══ INFORMATION SUPPLIED

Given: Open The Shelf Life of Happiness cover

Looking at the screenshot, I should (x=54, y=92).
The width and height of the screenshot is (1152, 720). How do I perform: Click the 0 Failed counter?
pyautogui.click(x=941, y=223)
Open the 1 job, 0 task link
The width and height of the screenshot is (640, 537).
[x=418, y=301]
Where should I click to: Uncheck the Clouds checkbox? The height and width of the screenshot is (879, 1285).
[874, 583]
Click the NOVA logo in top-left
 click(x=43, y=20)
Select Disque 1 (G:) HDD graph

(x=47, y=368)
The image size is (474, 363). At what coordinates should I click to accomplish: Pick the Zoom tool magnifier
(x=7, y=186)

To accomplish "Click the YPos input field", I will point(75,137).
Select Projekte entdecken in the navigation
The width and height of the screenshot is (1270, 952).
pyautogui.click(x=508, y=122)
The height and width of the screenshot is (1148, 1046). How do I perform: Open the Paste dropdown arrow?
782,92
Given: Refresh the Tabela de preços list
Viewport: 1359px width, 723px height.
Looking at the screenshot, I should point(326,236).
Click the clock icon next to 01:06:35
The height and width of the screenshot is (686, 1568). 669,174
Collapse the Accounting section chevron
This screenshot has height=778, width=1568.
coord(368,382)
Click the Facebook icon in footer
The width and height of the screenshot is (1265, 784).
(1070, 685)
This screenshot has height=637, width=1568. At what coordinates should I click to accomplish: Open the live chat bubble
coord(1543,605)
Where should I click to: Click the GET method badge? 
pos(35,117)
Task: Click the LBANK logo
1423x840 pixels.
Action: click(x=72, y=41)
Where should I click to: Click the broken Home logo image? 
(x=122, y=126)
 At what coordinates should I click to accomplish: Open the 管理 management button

════

● WHAT THIS TASK INVOLVES: Update the lines of the material between the ones holding "Where should I click to: Uncheck" and "pos(35,117)", inclusive, replacing "Clouds" with "Rain" and keeping everything else the same. Return only those lines.

● THE OUTPUT:
Where should I click to: Uncheck the Rain checkbox? The height and width of the screenshot is (879, 1285).
[874, 583]
Click the NOVA logo in top-left
 click(x=43, y=20)
Select Disque 1 (G:) HDD graph

(x=47, y=368)
The image size is (474, 363). At what coordinates should I click to accomplish: Pick the Zoom tool magnifier
(x=7, y=186)

To accomplish "Click the YPos input field", I will point(75,137).
Select Projekte entdecken in the navigation
The width and height of the screenshot is (1270, 952).
pyautogui.click(x=508, y=122)
The height and width of the screenshot is (1148, 1046). How do I perform: Open the Paste dropdown arrow?
782,92
Given: Refresh the Tabela de preços list
Viewport: 1359px width, 723px height.
Looking at the screenshot, I should point(326,236).
Click the clock icon next to 01:06:35
The height and width of the screenshot is (686, 1568). 669,174
Collapse the Accounting section chevron
This screenshot has height=778, width=1568.
coord(368,382)
Click the Facebook icon in footer
The width and height of the screenshot is (1265, 784).
(1070, 685)
This screenshot has height=637, width=1568. At what coordinates should I click to accomplish: Open the live chat bubble
coord(1543,605)
Where should I click to: Click the GET method badge? 
pos(35,117)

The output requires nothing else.